Great summary John. I have been following the comments on STF and you have covered just about everything really well. I am not a well informed fan, just a fan and this all makes me feel sick. Mistakes, human mistakes, hubris mistakes, rookie mistakes, dumb mistakes etc. etc. it is so sad and I wonder what the young players must be thinking. For some like Smith, I couldn’t blame her if she jumps over to Europe, I sure hope not, it looks like Janine Beckie may do just that.
I won’t give up on the Thorns, but I will say for some players I have lost some respect.
I have always admired Emily Menges, but I wonder how she can remain with this team. I am one of a minority that thought RW was a pretty good coach, but this episode could be the end for her as a coach. Men have made worse mistakes and got other jobs (Holly and Riley for example), but Rhian is a female. Will she be given another chance? I hope so. Menges as noted above might be on her way to the Spirit, so all is not lost for her. Karina has made allot of mistakes as a GM, but I am not sure she realizes that. She is a good person, but the GM position looks like it was not something she was cut out for. As for Merritt Paulson, it looks like he will hang on to the Timbers and hopefully he doesn’t ruin the Thorns when they split the sheets. The longer this “train wreck in progress” goes on; the worse 2023 looks. Ughh!
The whole point of having things like “no fraternization” rules is that you KNOW people will make those human mistakes, and having rules in place helps 1) guide them away from the mistakes if possible, and 2) make clear the results if they make them. I keep coming back to how frequent this stuff seems to be here (and in other organizations, too, I admit…) and that’s why I keep coming back to the conclusion that there’s a real organization problem. The new ownership needs to make that a priority from day one.
I love Menges, too, but I can’t help but think there’s no way she can stay here if this group does, too. I don’t know if she has free agent value with her history of injury.
I think the prospects for ’23 depend a LOT on 1) getting the new ownership in as soon as possible, and 2) getting the squad to buy in to the new owners and FO. If that happens we have until spring – this year’s draft is pretty barren, and our picks are shit, anyway.
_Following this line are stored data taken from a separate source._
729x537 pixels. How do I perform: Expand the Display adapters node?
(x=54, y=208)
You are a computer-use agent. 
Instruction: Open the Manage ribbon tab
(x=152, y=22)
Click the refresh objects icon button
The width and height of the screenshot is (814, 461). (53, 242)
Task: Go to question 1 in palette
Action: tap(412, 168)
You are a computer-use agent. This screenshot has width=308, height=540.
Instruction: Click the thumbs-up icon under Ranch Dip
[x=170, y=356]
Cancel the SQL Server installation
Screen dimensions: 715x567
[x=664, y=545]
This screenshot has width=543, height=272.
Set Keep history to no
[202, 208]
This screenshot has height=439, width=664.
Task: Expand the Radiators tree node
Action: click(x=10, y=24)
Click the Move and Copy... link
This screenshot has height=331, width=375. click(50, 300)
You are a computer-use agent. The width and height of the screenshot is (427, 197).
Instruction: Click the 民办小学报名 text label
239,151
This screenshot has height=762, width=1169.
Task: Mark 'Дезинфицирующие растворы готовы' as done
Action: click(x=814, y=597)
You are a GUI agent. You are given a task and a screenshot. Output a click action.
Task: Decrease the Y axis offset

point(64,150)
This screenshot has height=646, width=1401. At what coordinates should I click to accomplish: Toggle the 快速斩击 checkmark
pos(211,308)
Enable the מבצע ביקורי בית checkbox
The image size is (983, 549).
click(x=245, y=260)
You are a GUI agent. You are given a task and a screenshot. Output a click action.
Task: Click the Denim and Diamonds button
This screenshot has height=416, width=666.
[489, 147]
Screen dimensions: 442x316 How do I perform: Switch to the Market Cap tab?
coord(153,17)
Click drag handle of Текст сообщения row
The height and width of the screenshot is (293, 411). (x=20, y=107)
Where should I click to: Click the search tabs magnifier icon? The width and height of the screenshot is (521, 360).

So there’s some breathing room – IF the sale goes quickly and the new owners hit the ground ready to fight.
We’ll see.
This all just makes me feel so sad. It’s like the year we won the championship, but lost everything along the way. It’s going to take some very conscious recovery and rebuilding.
What hurts me hardest is Menges. Goddamn it, I have your name on my jersey, woman! You are – or were – my favorite Thorn (for the longest time and at least until Hina-san arrived…). How could you BE SO STUPID?
Yeah, yeah, the heart wants…still. FUCK! It’s really hard to not throw up your hands.
Like I keep saying; I think quick sale is key, and a good incoming owner group. Forget the coach; there’s no rush. This year’s draft is kinda meh and our picks are shit. The big thing is to get the existing squad onboard with the new owners. Appoint a caretaker coach and start working towards the new season.
And here’s the thing; I’ve been a Newcastle supporter for decades, and you want “lost everything”? Fuckadoodledoo. Years and years of mediocre crap, relegation every other season, a complete asshole of an owner, and then, after years of fan protests and anger, a sale!
To Prince Goddamn Bonesaw and the Saudi oil sheiks!!!!
So, yeah. We’ve been really, really lucky here for many years (well, we had the fucked-up Riley stuff, but we didn’t know it…). But there were bad, serious cracks in the foundation. We’re seeing them now, in all their ugliness.
The important thing now is to stop trying to plaster over the cracks. The old foundation NEEDS to be smashed, and a new, solid one built.